**PASSAGE PROVIDED:**
══════════
The pandemic, with its profound effect on both teaching and learning, has almost certainly played a role in the survey’s findings. Hart’s research report noted that prior to COVID-19’s arrival in the U.S., 40% of teachers said conditions in the classroom were not changing much, while 45% said they were changing for the worse. In the new survey, 77% of those responding said things have changed for the worse.

There’s also no question that California’s housing market weighs heavily, with 80% of respondents saying they struggled to find an affordable place to live near their school communities. One reason is that their pay isn’t coming close to keeping up with living costs — what education economists call the “teacher pay penalty.” As of 2019, the most recent data available, a regression-adjusted analysis by the Economic Policy Institute found that public educators nationally earned 19.2% less than their nonteaching peers, a discrepancy that has tripled since 1996.

“When you adjust for inflation, there has been no change in teacher compensation over the past 20 years,” said the EPI’s David Cooper. By comparison, Cooper said, similarly educated workers outside the public education field have seen their inflation-adjusted wages rise 22% over the same period.
══════════
**SOURCE DATA:**
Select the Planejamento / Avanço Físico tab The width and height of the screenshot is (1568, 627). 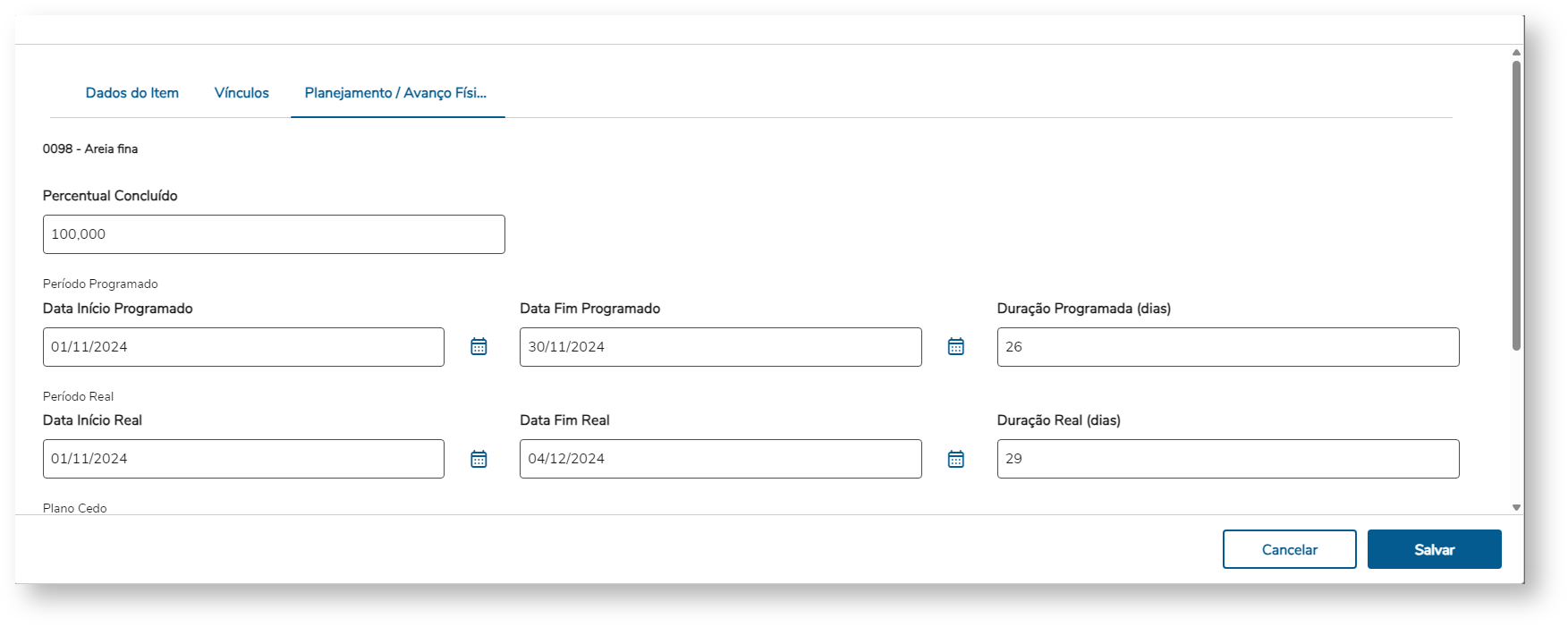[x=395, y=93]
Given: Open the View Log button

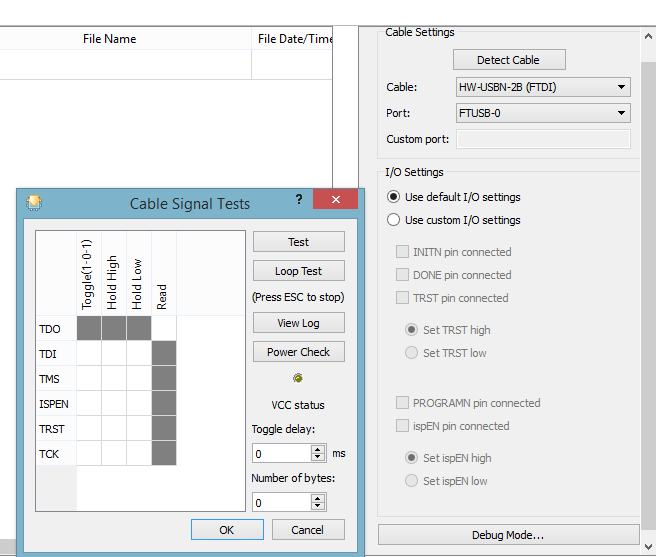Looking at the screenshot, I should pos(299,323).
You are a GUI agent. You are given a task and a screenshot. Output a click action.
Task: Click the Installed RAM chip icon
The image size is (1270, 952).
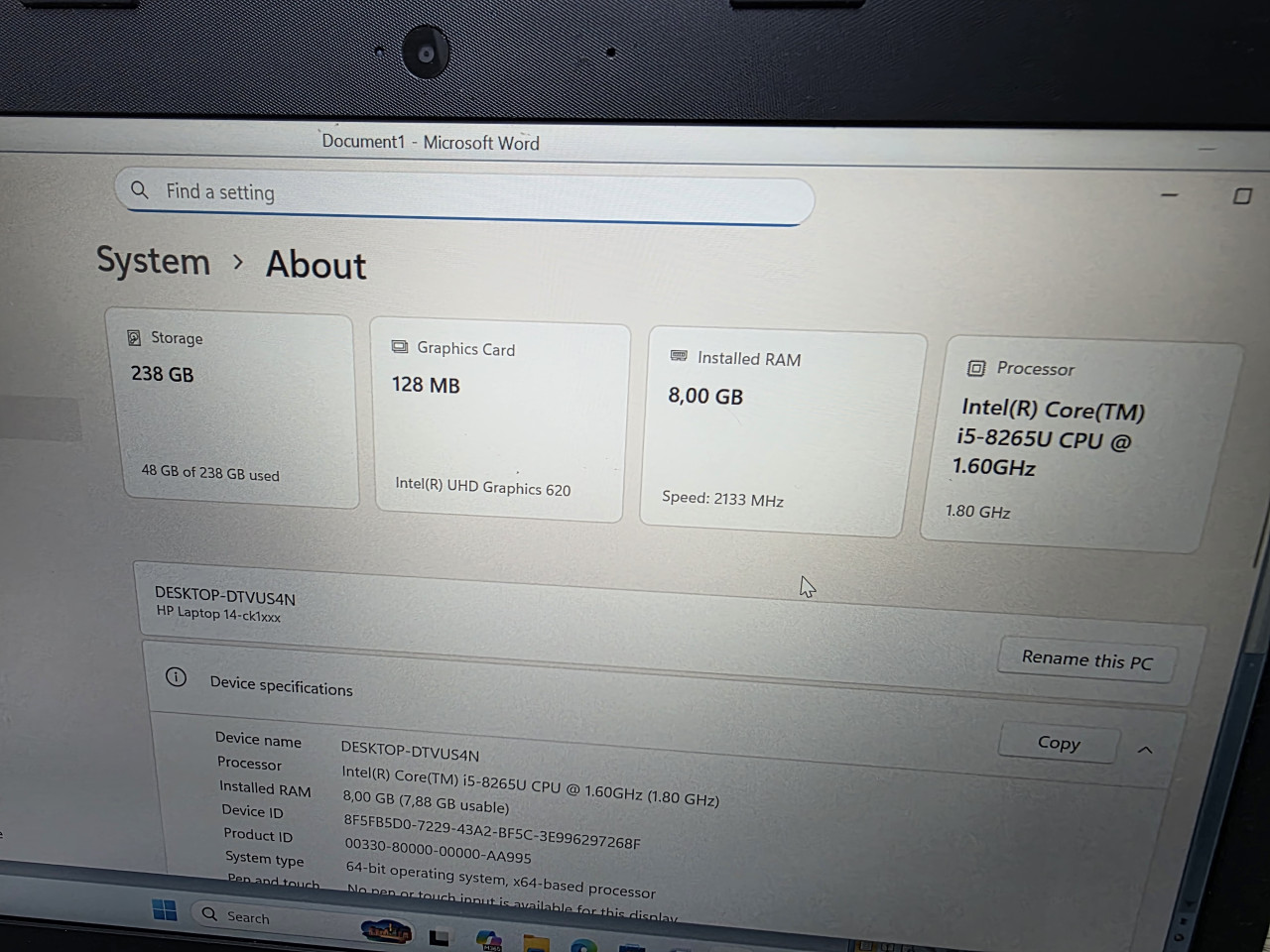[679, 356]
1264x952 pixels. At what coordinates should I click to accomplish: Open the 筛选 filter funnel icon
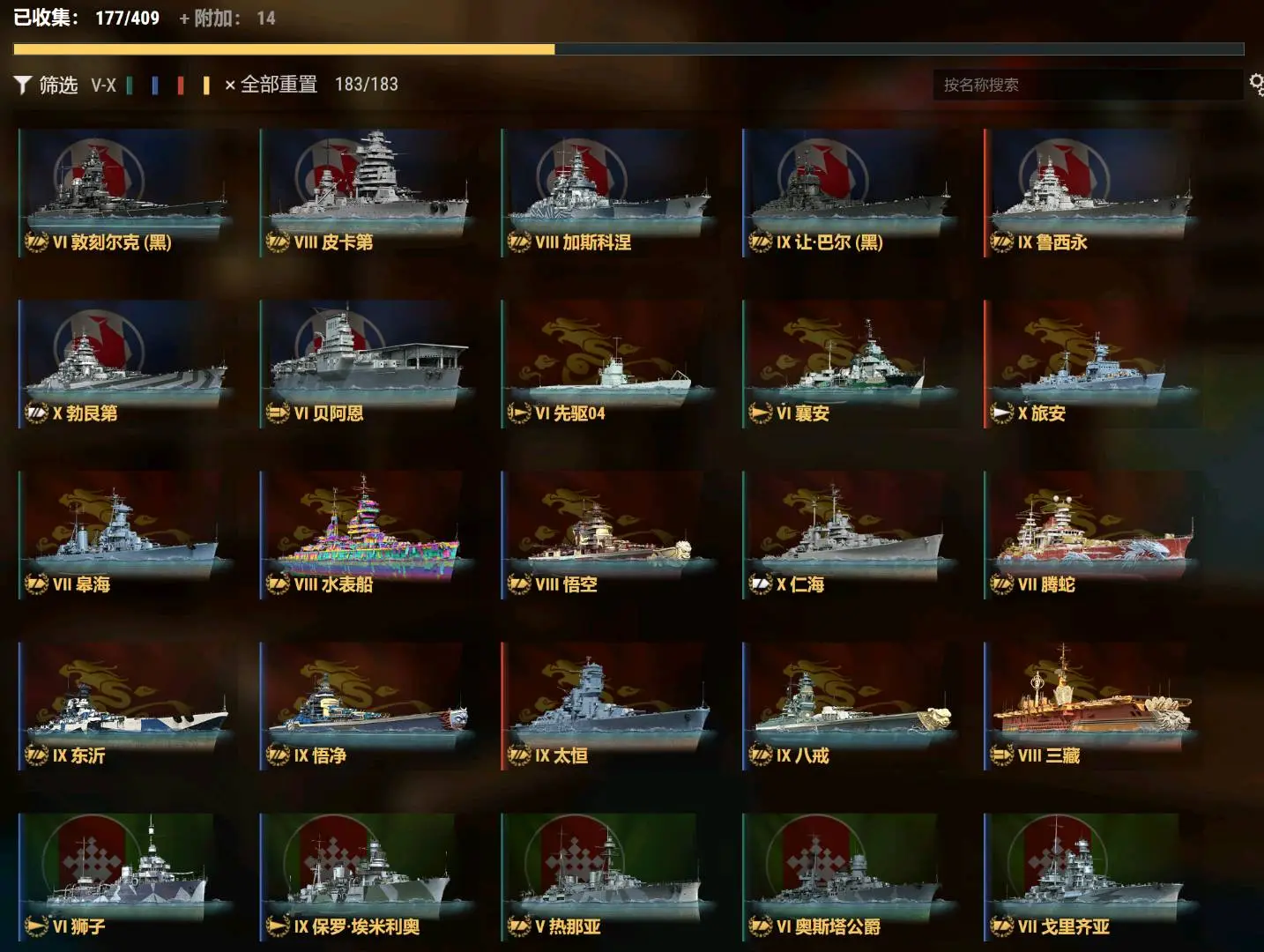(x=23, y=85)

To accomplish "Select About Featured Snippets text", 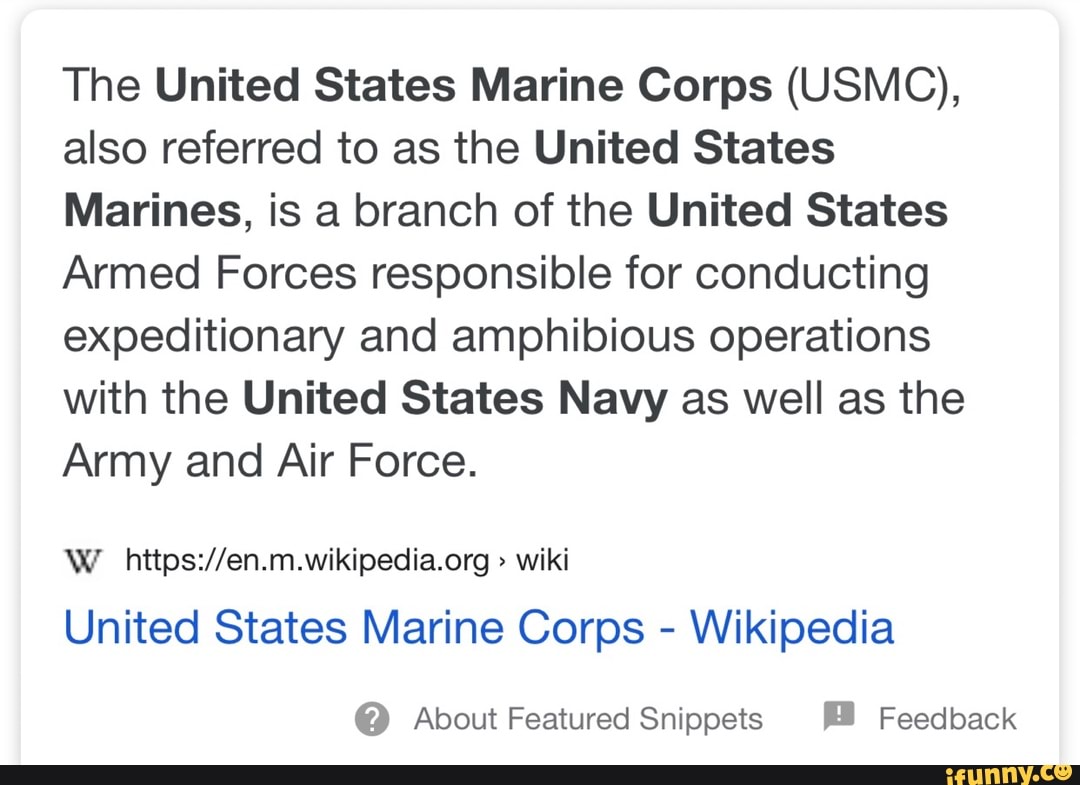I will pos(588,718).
══════════
**EXERCISE TASKS:**
A. In the teacher pay passage, what share of respondents to the new survey said classroom conditions have changed for the worse?
B. According to the teacher pay passage, why did so many respondents struggle to find an affordable place to live near their school communities?
C. Please carry on the teacher pay passage from its last sentence.
The listing comes from a separate source.

**ANSWERS IN ORDER:**
A. 77%

B. Their pay isn't keeping up with living costs, which education economists call the "teacher pay penalty." As of 2019, public educators nationally earned 19.2% less than their nonteaching peers.

C.
Money matters, and 88% of those surveyed said that better pay was either their top priority or a very high priority in terms of a strategy to improve teacher retention in California. “But I work in one of the higher-paying districts,” Gray said, “and I know colleagues who still can’t wait to quit. It would be very simple if money were the entire equation, but it’s more complicated than that.”

Indeed, the survey reveals a thirst by teachers for district and state strategies that will improve staffing, shrink class sizes, discipline disruptive behavior more strongly and provide more support for students’ social and emotional needs.

Teachers’ highest levels of satisfaction in their current jobs were found in being accepted for who they are and working in environments free from discrimination, although those results varied along racial lines. Those who said they were considering leaving the profession, meanwhile, cited burnout and political and ideological attacks as the top two reasons why, followed by staffing shortages and low pay.

Teachers’ feelings about the job are clearly still heartfelt. Eighty percent of those with five years’ teaching experience or less said their top two reasons for being in the profession were to make a difference in the world and to help students. Those percentages drop significantly for those with more than five years in the classroom, suggesting that the stresses of the teaching profession — and living on a teacher’s pay — take a cumulative toll on many.

Gray, who has spent years developing strategies to help herself and other teachers remain flexible in the face of the profession’s dramatic challenges, said she still loves her job, and plans to teach as long as she can. “But I’m having a unique experience compared with almost everyone I know,” she said. “Teachers are showing up to work already stressed. We have to put strategies in place to acknowledge and deal with that, so that we can take care of our students — the whole reason we’re here.”